B October 3, 2006 at 9:48 pm

Take a year, get a job, pay down the debt, see the world beyond the ivory tower. If you’re still hooked at the end, accept one of the PhD offers you got in the interim.

Anonymous October 3, 2006 at 10:09 pm

Why are you so dead-set against the D.Phil again?

Milan October 3, 2006 at 10:13 pm

Another $21,773 in university fees, $4,623 in college fees, and about $14,000 in rent and $7,500 in food?

Compared to what I dearly hope would be a fully funded doctoral program at a very well funded American school.

Alena Prazak October 4, 2006 at 2:32 am

I agree with you that it will require more effort to find an interesting job than to get into a doctoral program in the US. Your academic record is impeccable and the top American Universities like students with good schools in their past.
Your past jobs definitely do not reflect your potential or your interest. You have no exciting volunteer internships to help you. Getting a job requires using and taking advantage of any possible contacts and I do not think that you are as strong at doing that. Sooner or later you will have to venture into that world and if you want to take a break from academia, go for it. Travel, find an interesting job and live a real life for a while.

Ben October 4, 2006 at 9:44 am

Even if you do a PhD, you’ll still have to face job-hunting (academic or non-academic) at the end of it…

Milan October 4, 2006 at 1:28 pm

Ben,

That is a good point, and it would pay to know at least a bit about non-academic options.

I will be on the lookout for interesting job possibilities for 07/08.

R.K. October 4, 2006 at 3:21 pm

How much work would it be to apply to the D.Phil and take a third stab at getting some real funding? Maybe you will be third time lucky.

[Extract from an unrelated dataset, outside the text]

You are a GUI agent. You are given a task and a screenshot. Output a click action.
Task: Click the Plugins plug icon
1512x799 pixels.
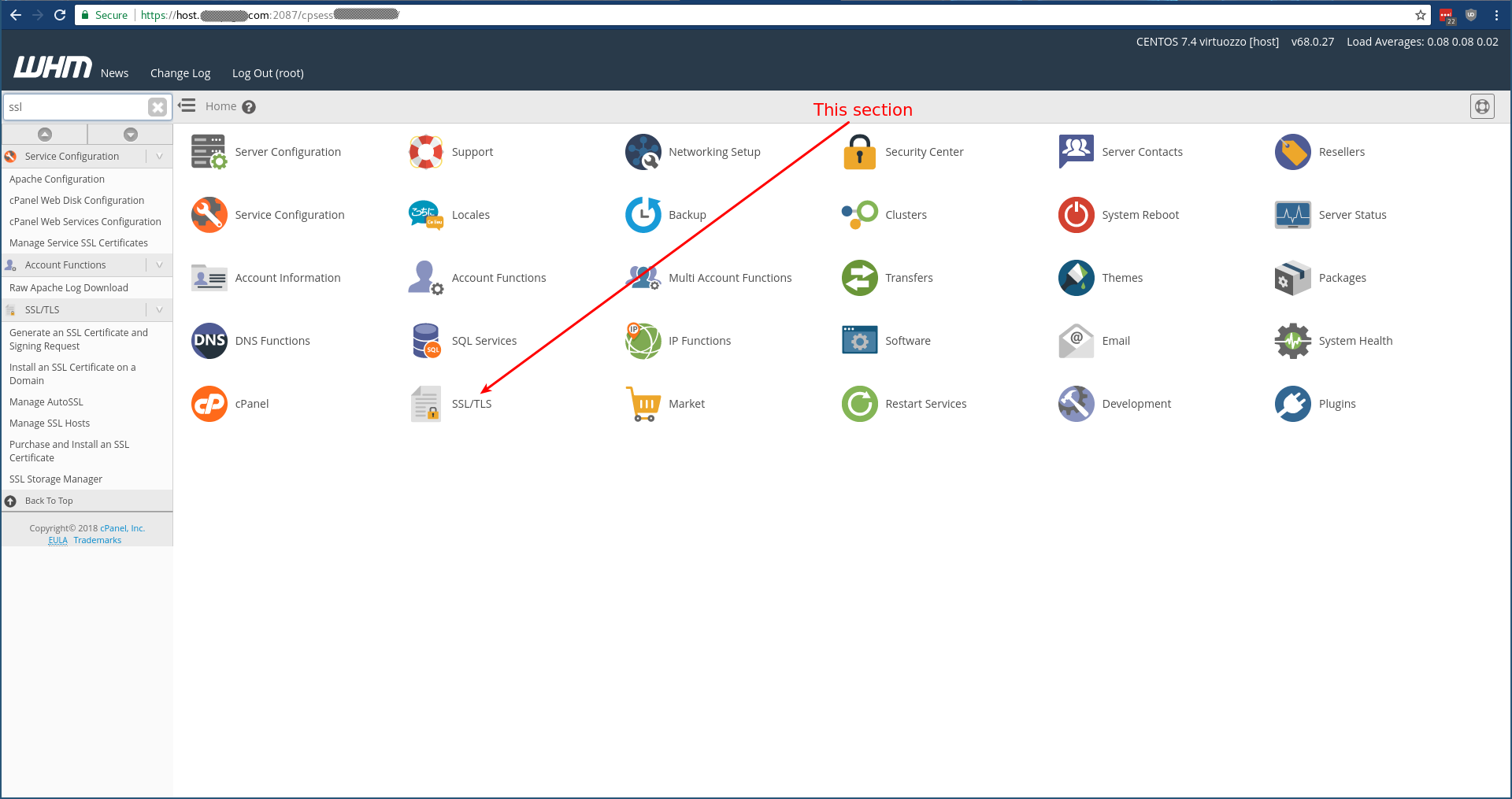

Meghan October 4, 2006 at 9:28 pm

I’m firmly in the ‘get a job’ camp. I know you haven’t been very successful in the past, but you also haven’t applied for very interesting jobs either. As a related (and possibly unexpected) note, I know at least one person who has found their PhD to be a job getting impediment. Unless you are planning to become a professor, lots of people feel that having a PhD makes you too expensive, and maybe over qualified… just something to keep in mind.

Milan October 4, 2006 at 9:39 pm

R.K.

I don’t know, but I will ask my supervisor about it. As for funding, I don’t see much reason for which the Commonwealth, Chevening, Clarendon, and other big scholarships would see me much differently next year as they did this year. Not one of them even interviewed me.

Meghan,

What you say is true enough. I feel an intuitive aversion to most of the working world, largely because my forays into it have been so far from satisfying. If, as seems likely, I am going to make a living by writing and talking, having a PhD does seem likely to be an asset, rather than some kind of liability, especially if it is from a school of the type to which I am planning to apply.